Friedemann Schmidt, Präsident der ABDA – Bundesvereinigung Deutscher Apothekerverbände, stellt aus Sicht seines Berufsstands klar: „Die Apotheker werden sich aktiv in alle Diskussionen einbringen, die pharmazeutische Kompetenz erfordern und die Arzneimittelversorgung verbessern können“, so Schmidt. „Das Wissen der Apothekerinnen und Apotheker und die Erfahrungen aus den Apotheken werden wertvolle Impulse für ein zukunftsfestes Gesundheitswesen zum Nutzen der Patienten liefern.“ Er sieht als Herausforderung, die Zusammenarbeit zwischen Heilberuflern zu optimieren, etwa durch eine bessere Verzahnung ärztlicher und apothekerlicher Nacht- und Notdienste. Als weitere Chancen nennt der ABDA-Chef Präventionsangebote, Verbesserungen beim Entlassungsmanagement ambulanter beziehungsweise stationärer Patienten sowie strukturierte Versorgungsangebote für chronisch kranke Menschen. Schmidt: „Diese Leistungen müssen dann aber auch angemessen honoriert werden.“
Angela Merkel reagierte bislang nicht auf Botschaften von Interessenvertretern. In Berlin stellt sie klar, Gröhe habe „gewaltige politische Erfahrungen“. Tatkräftige Unterstützung bekommt der neue Gesundheitsminister von Karl-Josef Laumann, momentan Chef der CDU-Landtagsfraktion in NRW. Seine Herausforderung wird sein, die Pflegeversicherung zu reformieren. Dafür gibt es reichlich Vorschusslorbeeren: „Die Aufgabe, die Probleme einer älter werdenden Gesellschaft zu lösen, ist Karl-Josef Laumann wie auf den Leib geschneidert“, sagt Dr. Theodor Windhorst, Präsident der Ärztekammer Westfalen-Lippe. „Ich bin sicher, dass Karl-Josef Laumann zum sozialen Gewissen der Bundesregierung wird.“ Außerdem stehen Annette Widmann-Mauz (CDU) und Ingrid Fischbach (CDU) Gröhe als Staatssekretärinnen zur Seite. Bei Kollegen gilt der neue Chef im BMG als Pragmatiker, nicht als Hardliner.
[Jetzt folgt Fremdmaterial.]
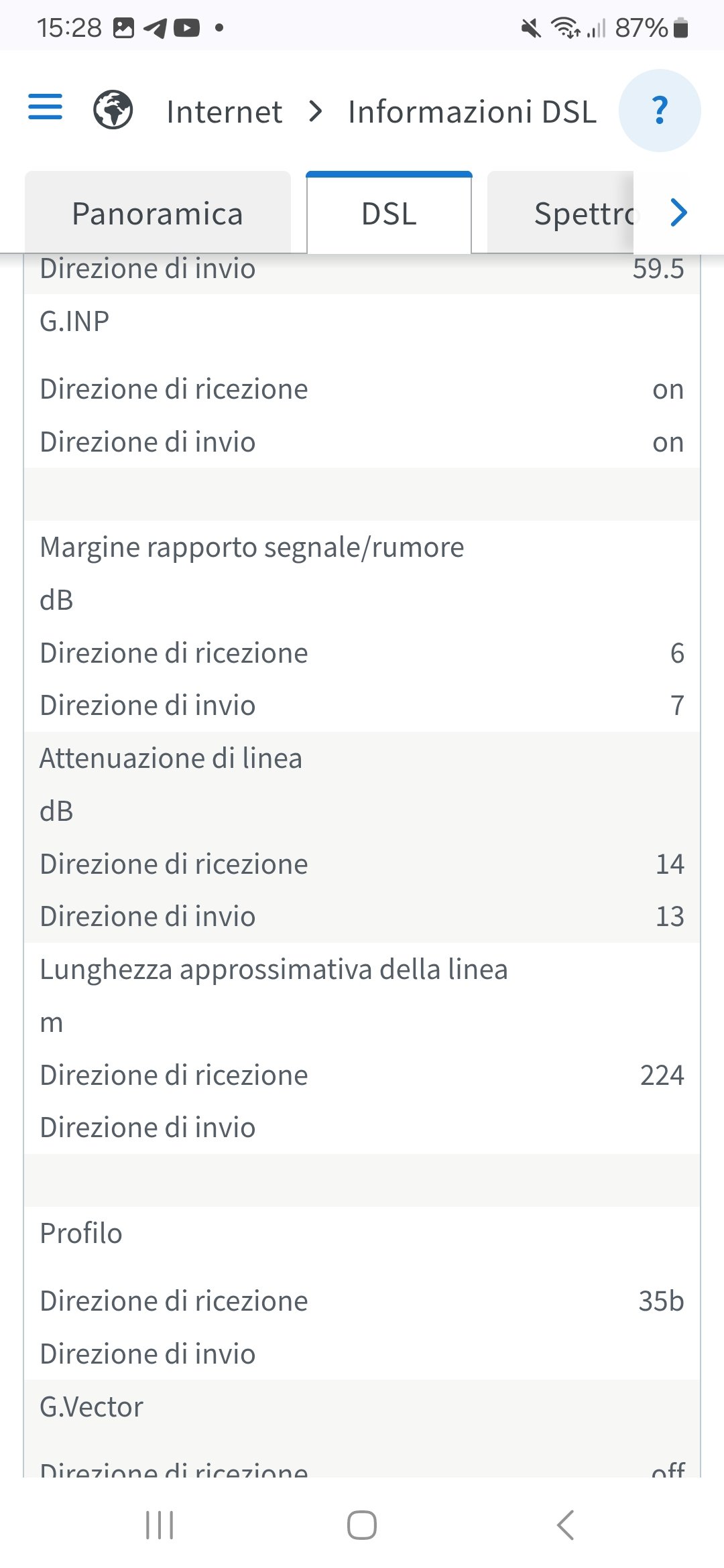The image size is (724, 1568).
Task: Click the globe Internet icon
Action: click(x=113, y=110)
Trotzdem nehmen ihm Apotheker übel, dass er als Kandidat des Wahlkreises Neuss I bei „Gesundheit wählen“ kritiklos aus dem Wahlprogramm zitierte: „Um die Versorgung in dünn besiedelten Gebieten sicherzustellen, setzen wir auch auf neue Lösungen wie den Ausbau der Telemedizin. Dafür wollen wir die erforderlichen technischen und rechtlichen Voraussetzungen schaffen.“ Momentan spricht niemand über dieses Thema – CDU/CSU und SPD haben ganz andere Sorgen.
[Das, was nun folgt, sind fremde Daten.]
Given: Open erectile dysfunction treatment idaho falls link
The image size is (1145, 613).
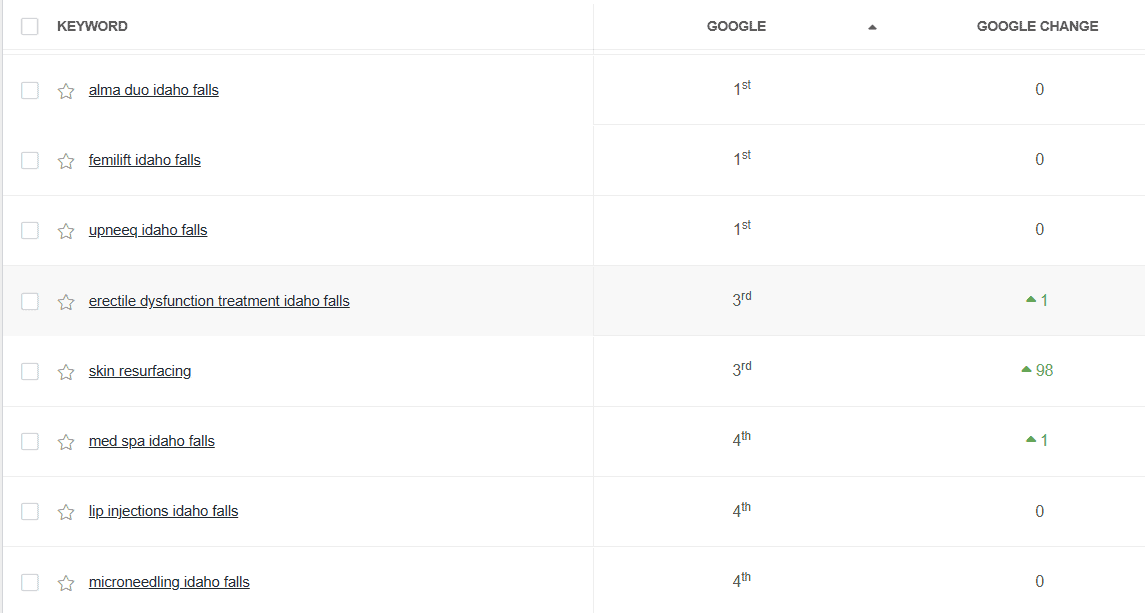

Ihr gesundheitspolitisches Problem: Weil alle Koalitionsverhandlungen extrem viel Zeit verschlungen haben, stehen Regelungen zum Arzneimittelpreis auf des Messers Schneide. Union und Sozialdemokraten wollten das Preismoratorium fortführen sowie Herstellerrabatte bei sieben Prozent festschreiben – andernfalls sinkt dieser Obolus von derzeit 16 auf sechs Prozent. Jetzt hat Schwarz-Rot ein Schnellgesetz verabschiedet, um das V. Sozialgesetzbuch, Paragraph 130a Absatz 3a Satz 1, anzupassen und Preisstopps ab 1. Januar 2014 fortzuführen. Die erste Lesung im Bundestag fand am 18. Dezember statt, gefolgt von der zweiten und dritten Lesung am 19. Dezember. Kurz darauf stellten Ländervertreter im Bundesrat klar, den Vermittlungsausschuss nicht anzurufen. Weitere Themen, etwa das Ende der Nutzenbewertungen beim Bestandsmarkt und höhere Abgaben für Firmen, lassen sich so schnell nicht umsetzen.